Another Iraqi protester was killed in capital Baghdad and dozens more were wounded across the country's restive south as sit-ins turned violent, medics said.
The demonstrator died after being shot by a rubber bullet near Al Ahrar bridge, which has been sealed off by security forces as it leads to a cluster of government buildings on the west bank of River Tigris.
A further 18 demonstrators were wounded near Al Ahrar on Tuesday.
The area, north of the main protest camp of Tahrir Square, has become a flashpoint, with security forces using volleys of tear gas, rubber bullets and live fire to keep crowds from crossing the bridge.
At least 350 people have died and around 15,000 have been wounded since anti-government protests erupted in Baghdad and the Shia-majority south nearly two months ago.
In Hillah, south of Baghdad, security forces fired tear gas grenades at protesters overnight, wounding around 60 people, medics there said.
It marked the first violent turn for Hillah, where largely peaceful sit-ins have kept government offices and some schools closed.
In Diwaniyah, further south, schools, and public buildings have also been shut for the last month amid strikes and road closures, but skirmishes with riot police have been rare.

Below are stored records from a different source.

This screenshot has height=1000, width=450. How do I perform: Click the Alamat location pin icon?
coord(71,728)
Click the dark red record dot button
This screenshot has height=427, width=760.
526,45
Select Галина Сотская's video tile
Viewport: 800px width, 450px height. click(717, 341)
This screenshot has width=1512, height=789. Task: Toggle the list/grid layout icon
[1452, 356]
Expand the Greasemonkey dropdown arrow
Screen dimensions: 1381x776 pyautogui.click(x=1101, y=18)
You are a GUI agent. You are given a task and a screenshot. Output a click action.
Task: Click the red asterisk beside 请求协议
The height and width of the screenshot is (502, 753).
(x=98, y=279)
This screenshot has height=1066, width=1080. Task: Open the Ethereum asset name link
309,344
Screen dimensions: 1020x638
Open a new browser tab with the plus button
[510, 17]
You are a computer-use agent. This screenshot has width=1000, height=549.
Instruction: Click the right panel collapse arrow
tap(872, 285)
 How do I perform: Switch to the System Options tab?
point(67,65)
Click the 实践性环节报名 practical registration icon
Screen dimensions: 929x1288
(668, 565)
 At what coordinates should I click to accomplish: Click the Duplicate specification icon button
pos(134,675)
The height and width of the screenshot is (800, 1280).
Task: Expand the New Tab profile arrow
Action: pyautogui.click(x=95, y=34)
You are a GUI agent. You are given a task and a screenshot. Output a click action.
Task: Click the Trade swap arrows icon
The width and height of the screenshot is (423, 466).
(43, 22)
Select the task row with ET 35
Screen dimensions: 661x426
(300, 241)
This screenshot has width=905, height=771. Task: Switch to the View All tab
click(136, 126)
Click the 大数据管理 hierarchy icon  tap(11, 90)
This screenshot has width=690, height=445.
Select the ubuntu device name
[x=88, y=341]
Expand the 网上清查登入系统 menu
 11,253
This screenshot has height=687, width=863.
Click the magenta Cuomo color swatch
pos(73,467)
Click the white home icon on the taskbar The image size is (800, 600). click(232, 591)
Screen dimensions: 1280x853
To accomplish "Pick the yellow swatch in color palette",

Overnight, demonstrators tried to blockade main bridges and one of the province's three power stations, burning tyres along highways leading to the Shia holy city of Najaf to the west and Samawa further south.
In Karbala, Iraq's second Shia holy city, demonstrators and security forces lobbed Molotov cocktails at one another.
Nighttime skirmishes have become routine in the city, but on Tuesday they carried on into midday.
Oil production intact
In Dhi Qar, arteries linking key cities and the three oil fields of Garraf, Nasiriyah, and Subba were shut.
Clashes with police guarding the fields left 13 officers wounded.
The three oil fields together produce around 200,000 of Iraq's roughly 3.6 million barrels a day.
The turmoil over the last two months has not significantly impacted oil production or exports in OPEC's second-largest crude producer.